DHEEPAN de Jacques Audiard, Palme d’Or en toc

Audiard choisit avec Dheepan d’évoquer les thèmes puissants de l’immigration et des liens adoptifs. Des sujets forts ne suffisent pourtant pas à faire un bon film. Fiction abstraite dénuée d’émotion et d’humanisme, Dheepan en reste au niveau de ses intentions et déçoit par son absence de qualité artistique. Une palme d’or en toc au parfum d’imposture artistique…
Publié le 22 septembre 2015
Écrit par Pierre Vaccaro

Fuyant la guerre civile au Sri Lanka, un ancien soldat, une jeune femme et une petite fille se font passer pour une famille.

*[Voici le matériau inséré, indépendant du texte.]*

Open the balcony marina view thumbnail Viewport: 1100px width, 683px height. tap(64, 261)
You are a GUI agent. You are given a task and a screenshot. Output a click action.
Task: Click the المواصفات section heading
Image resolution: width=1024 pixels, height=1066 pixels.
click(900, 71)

Réfugiés en France dans une cité sensible, se connaissant à peine, ils tentent de se construire un foyer.

Lors de la remise de la palme, J. Audiard ne s’est pas d’abord adressé à l’équipe du film ou bien à sa famille mais à Michael Haneke qu’il a remercié avec ironie de « ne pas avoir présenté de film en compétition cette année.». Autant dire que cette récompense, le cinéaste l’attendait… Il déclare « ne pas avoir d’intention politique » ; ce qui l’intéresse, dit-il lors de la conférence de presse du film à Cannes, est de « montrer le regard des autres sur les migrants et les étrangers ». Pour cela la production s’est donnée les moyens. Le projet de Dheepan, film français tourné presque entièrement en langue tamoule, remonte à 2010. Pour la troisième fois après Un Prophète et de Rouille et d’os, le réalisateur a confié à Thomas Bidegain l’écriture de ce film où des acteurs pour la plupart inconnus se retrouvent devant la caméra dans des rôles principaux. Palme d’or inattendue du dernier festival de Cannes, le film semble faire un bon démarrage au box office.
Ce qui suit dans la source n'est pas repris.